Fork me on GitHub
Learn more at the sources:

Git Basics

This Guide will give you a very quick introduction to git.

After reading this guide, you will know:

  • Why you should a version control system like git
  • How to use git as a single developer, in a "one person team"

1 What is a Revision Control System?

Revision control (an aspect of software configuration management), is the management of changes to documents, computer programs, large web sites, and other collections of information. Wikipedia

In other words: it's a tool that helps you with your code files, and with several version of such files.

These systems are known under many names

  • version control system (VCS)
  • source code manager (SCM)
  • revision control system (RCS)

In german they are most commonly called "Versionskontrollsystem".

1.1 A short history of revision control

When we look at open source revision control systems we find some ancient systems that are no longer in use:

  • RCS
  • CVS

and several systems that are still in use today:

  • SVN, also called Subversion
  • Hg, also called Mercurial
  • Git

SVN uses a central server. If you cannot reach this server for a longer time (e.g. because you are travelling and offline) then you cannot use the system.

Both Mercurial and Git are distributed systems, they do not need a central server. You can use the full system on your own machine while offline.

1.2 Why use revision control?

There are good reasons to use revision control even in small projects:

  1. The whole history of the project always accessible, you can "go back in time" to old versions of your code.
  2. You can try out experimental stuff without danger of breaking your existing code.

And it's absolutely vital for teamwork - several people can develop on separate machines. The system helps with merging the differet programs into one.

1.3 Why use git?

background photo cc

Git was invented by Linus Torvalds, to manage the source of the linux kernel and it's many contributors. See this video of a talk by him.

Git is a distributed vcs - it does not depend on one central repository, every repository is created equal. You can transfer code in "both directions". You can work online and offline. Its architecture is not fixed: if one server breaks down, you can move to a new server without any trouble.

Branching and merging is easy in git.

In your local working copy you also have a fully fledged repository: it's stored in one directory: .git.

All the code you check in is identified by SHA1. You cannot change the content of a commit after it has been made without the hash breaking!

1.4 gitlab and github.com

Gitlab is an open source project that adds a web frontend to git repositories. It is often used in companies and universities to host git repositories internally. (At Salzburg University of Applied Science we use it at git.mediacube.at.

Github.com is a commercial hoster for git repositories. They also offer a web interface and add a lot of convenient features to git. It's free for open source projects and used by many such projects. You can also host your code for free if you opensource it (even if noone else ever uses it).

Githubs mascot is the octocat:

octocat

2 Git Basics

Where is my code? There are four answers to this question, four "places" that you need to learn about:

git-transport

  • the workspace is what you see in your computers file system
  • the index is an invisible space where you can add files you want to commit (see what's the deal with the git index)

Supplied data:
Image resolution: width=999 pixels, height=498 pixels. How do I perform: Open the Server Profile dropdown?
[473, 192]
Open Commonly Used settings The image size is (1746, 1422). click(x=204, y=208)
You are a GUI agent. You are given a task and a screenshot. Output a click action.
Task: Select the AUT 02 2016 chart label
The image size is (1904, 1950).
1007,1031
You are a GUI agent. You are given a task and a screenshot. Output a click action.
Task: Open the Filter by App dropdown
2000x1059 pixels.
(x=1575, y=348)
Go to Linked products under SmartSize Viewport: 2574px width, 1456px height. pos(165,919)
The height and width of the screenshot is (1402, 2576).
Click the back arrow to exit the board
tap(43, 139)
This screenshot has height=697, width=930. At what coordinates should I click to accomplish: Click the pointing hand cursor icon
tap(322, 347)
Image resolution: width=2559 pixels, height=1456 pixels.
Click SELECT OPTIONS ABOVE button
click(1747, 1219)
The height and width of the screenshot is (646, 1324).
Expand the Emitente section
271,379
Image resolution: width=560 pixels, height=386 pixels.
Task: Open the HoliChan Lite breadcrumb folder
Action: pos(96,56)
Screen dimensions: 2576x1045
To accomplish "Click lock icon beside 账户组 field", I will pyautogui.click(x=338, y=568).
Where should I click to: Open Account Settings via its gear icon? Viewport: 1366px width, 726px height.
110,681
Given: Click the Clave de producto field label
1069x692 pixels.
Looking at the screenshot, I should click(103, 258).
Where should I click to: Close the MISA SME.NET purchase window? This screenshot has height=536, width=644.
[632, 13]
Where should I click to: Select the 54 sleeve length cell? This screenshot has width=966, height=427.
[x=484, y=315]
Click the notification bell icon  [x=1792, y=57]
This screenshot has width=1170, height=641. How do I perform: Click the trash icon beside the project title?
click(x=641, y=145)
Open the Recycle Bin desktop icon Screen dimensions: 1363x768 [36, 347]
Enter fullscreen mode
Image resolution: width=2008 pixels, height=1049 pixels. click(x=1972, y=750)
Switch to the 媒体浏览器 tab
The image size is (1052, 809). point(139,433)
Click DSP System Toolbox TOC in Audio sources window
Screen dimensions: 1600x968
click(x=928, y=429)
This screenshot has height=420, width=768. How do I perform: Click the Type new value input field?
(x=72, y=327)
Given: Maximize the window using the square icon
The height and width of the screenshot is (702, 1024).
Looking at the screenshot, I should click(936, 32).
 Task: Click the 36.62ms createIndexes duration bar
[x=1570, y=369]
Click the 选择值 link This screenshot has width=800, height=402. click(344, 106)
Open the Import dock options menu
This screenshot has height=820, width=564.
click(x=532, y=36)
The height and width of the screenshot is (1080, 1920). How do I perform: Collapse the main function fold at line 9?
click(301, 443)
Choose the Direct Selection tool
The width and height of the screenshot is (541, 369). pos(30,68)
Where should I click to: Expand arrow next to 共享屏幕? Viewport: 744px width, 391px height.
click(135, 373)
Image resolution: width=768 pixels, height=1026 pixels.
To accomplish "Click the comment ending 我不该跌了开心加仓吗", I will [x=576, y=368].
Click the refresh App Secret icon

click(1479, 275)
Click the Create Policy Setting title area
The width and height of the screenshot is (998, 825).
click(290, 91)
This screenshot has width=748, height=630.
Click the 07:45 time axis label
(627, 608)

Task description:
Translate this sentence from the git basics guide into Spanish: "You can use the full system on your own machine while offline."

Correct result:
Puedes usar el sistema completo en tu propia máquina sin conexión.